# Page excerpt
— start —

Tuesday, December 21, 2010

On the Solstice

It is the day that was always marked by a birthday.
My grandmother's birthday.

Her older sister Ophelia always marked it by making a pineapple upside-down cake.
My brother Isaiah and I both had an unexplained craving for pineapple yesterday.
He called me, wanting one, and wishing he could have one that tasted like Ophelia's. (We say her name "Aunt AFEEya" and my grandmother always called her "Feeya Baby.")

I told him that I stood in the grocery aisle holding cans of pineapple, tasting one in my mind, but not knowing why.

Aunt Ophelia knows why. I'll bet she made her sister that cake for all of their lives. They were both shake-your-head-it's-so-good cooks, that will not be topped in my family. We would go around to Gig's on Christmas week, and there would be her birthday pineapple cake.

— end —

# Requirement 1
In the item-finding rows, from the first row through the line containing "pyautogui.click(x=664, y=79)", swap "screenshot" for "capture" and write those lines out again with nothing else changed.
The solstice post and the rows are unrelated.

[Item-finding rows]
— start —

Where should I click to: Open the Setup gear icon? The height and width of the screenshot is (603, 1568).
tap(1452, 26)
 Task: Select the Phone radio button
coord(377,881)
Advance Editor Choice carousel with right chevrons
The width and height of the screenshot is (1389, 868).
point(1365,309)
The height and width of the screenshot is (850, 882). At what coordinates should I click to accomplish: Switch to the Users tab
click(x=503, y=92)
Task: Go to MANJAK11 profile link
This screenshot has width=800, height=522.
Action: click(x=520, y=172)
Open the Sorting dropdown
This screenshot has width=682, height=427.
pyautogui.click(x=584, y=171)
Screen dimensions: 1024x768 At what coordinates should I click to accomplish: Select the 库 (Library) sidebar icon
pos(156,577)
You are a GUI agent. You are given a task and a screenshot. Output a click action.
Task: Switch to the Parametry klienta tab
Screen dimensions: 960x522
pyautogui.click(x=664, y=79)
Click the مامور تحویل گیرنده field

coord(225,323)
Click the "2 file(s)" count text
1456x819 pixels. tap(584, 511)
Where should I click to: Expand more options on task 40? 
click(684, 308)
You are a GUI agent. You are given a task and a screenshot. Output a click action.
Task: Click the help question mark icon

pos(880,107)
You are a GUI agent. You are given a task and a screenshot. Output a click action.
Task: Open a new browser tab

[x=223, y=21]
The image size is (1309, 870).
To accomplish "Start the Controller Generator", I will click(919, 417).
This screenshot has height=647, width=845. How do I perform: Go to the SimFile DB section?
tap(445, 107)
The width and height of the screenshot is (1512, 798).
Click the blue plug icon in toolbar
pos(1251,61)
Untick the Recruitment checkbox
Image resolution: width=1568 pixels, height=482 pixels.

— end —

# Requirement 2
According to the solstice post, what did Ophelia make each year for her sister's birthday?

# Written solution 1
Where should I click to: Open the Setup gear icon? The height and width of the capture is (603, 1568).
tap(1452, 26)
 Task: Select the Phone radio button
coord(377,881)
Advance Editor Choice carousel with right chevrons
The width and height of the capture is (1389, 868).
point(1365,309)
The height and width of the capture is (850, 882). At what coordinates should I click to accomplish: Switch to the Users tab
click(x=503, y=92)
Task: Go to MANJAK11 profile link
This capture has width=800, height=522.
Action: click(x=520, y=172)
Open the Sorting dropdown
This capture has width=682, height=427.
pyautogui.click(x=584, y=171)
Screen dimensions: 1024x768 At what coordinates should I click to accomplish: Select the 库 (Library) sidebar icon
pos(156,577)
You are a GUI agent. You are given a task and a capture. Output a click action.
Task: Switch to the Parametry klienta tab
Screen dimensions: 960x522
pyautogui.click(x=664, y=79)

# Written solution 2
A pineapple upside-down cake.